November 23, 2009

 

Asia buyers shun Indian soymeal on high prices

 
 

Asian buyers turned to US and South American soymeal supplies this week after Indian prices climbed, while wheat importers were quiet as global markets rose for a second straight week.

 

Southeast Asian soymeal importers booked around 50,000 tonnes of soymeal from the US and Argentina in the past 10 days between US$455/tonne and US$465/tonne for shipment in December and January, traders said.

 

Traders said India priced itself out of the market and that buyers are taking US and South American meal.
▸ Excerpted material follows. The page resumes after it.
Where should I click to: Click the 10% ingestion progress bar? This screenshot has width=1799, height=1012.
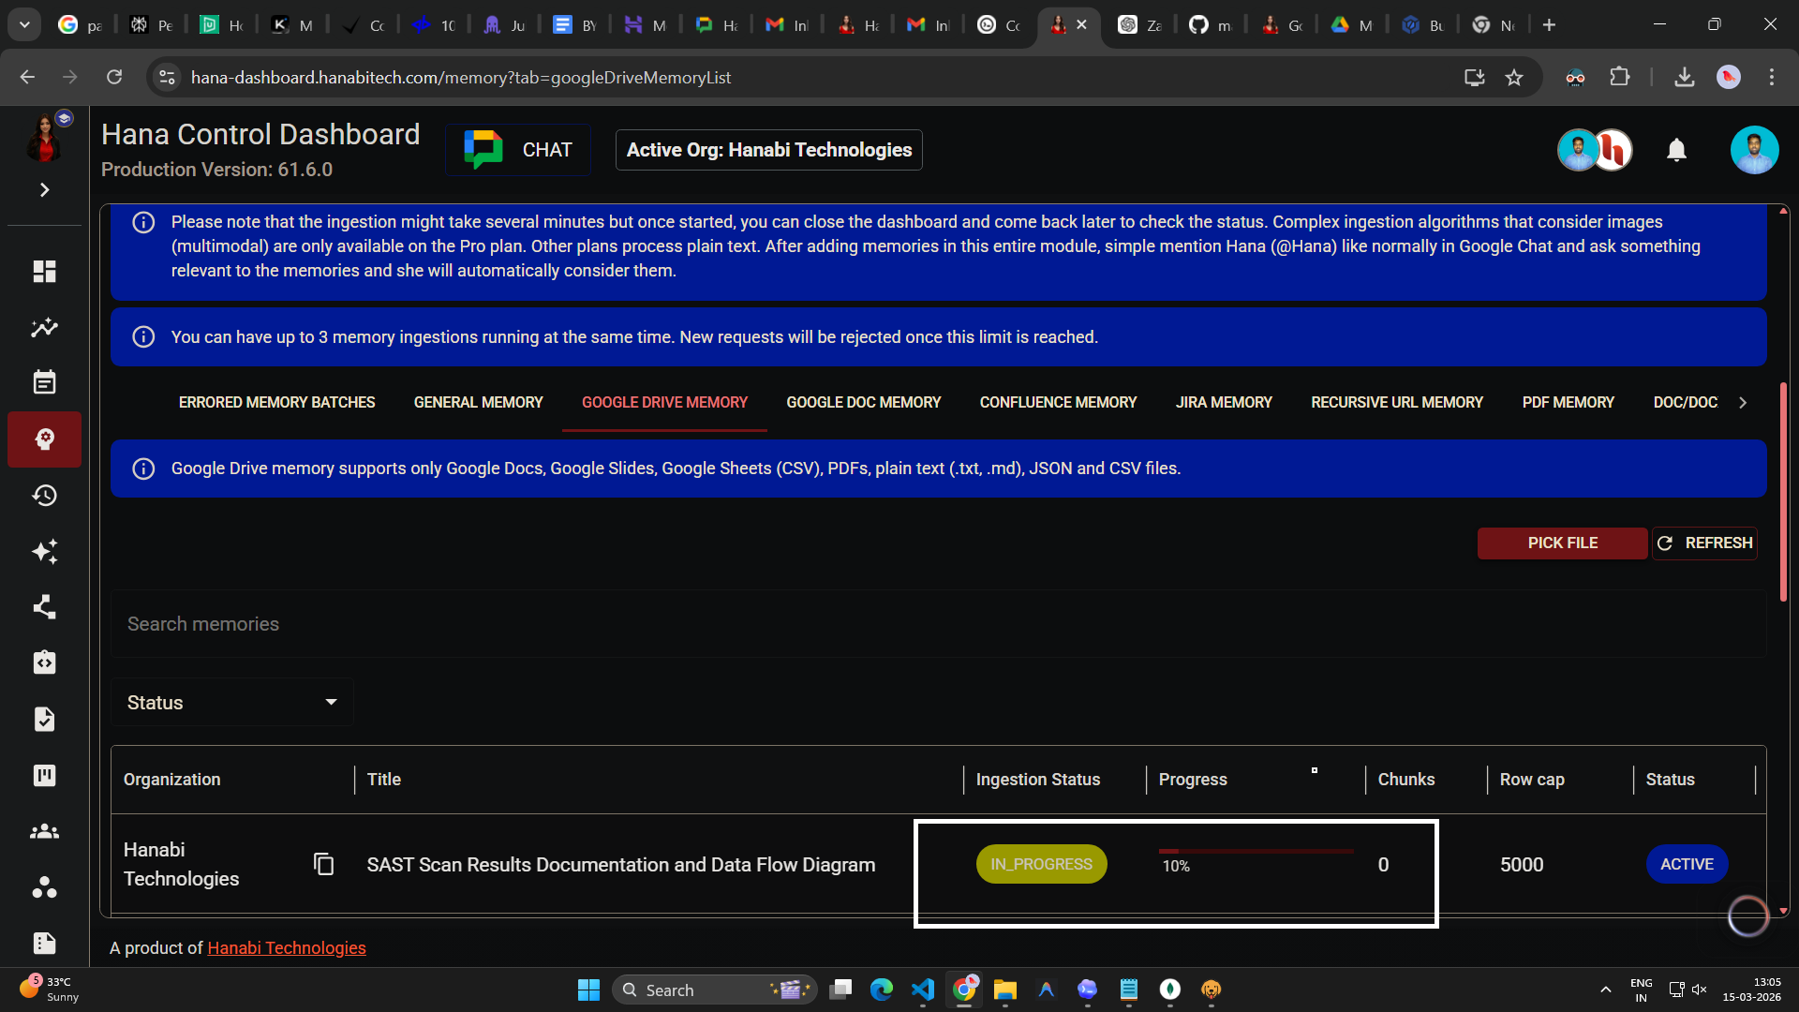(x=1256, y=852)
They added that Indian soymeal costs nearly the same as US soymeal at around US$460/tonne to US$470/tonne, but people will take US soymeal due to better quality.

 

India, which is normally the active selling soymeal from freshly harvested soy at this time of the year, is quoted at a US$10 discount to Argentina and US$15 cheaper than US soymeal.

 

A Singapore trader said that Indian soymeal is more expensive is also due to a lower crop and the strengthening of the rupee.

 

Traders said Taiwan's Breakfast Soybean Procurement Association sealed a deal to buy one cargo of soybeans totalling 57,500 tonnes from the US.

 

India continued taking small parcels of wheat in containers with traders reporting more deals for Australian prime wheat at around US$290-US$300 a tonne.

 

But routine wheat buyers in Asia such as Indonesia, Malaysia, the Philippines and Thailand stayed away from the market as global prices climbed nearly 5 percent this week. The rise comes on top of a jump of more than 8 percent last week.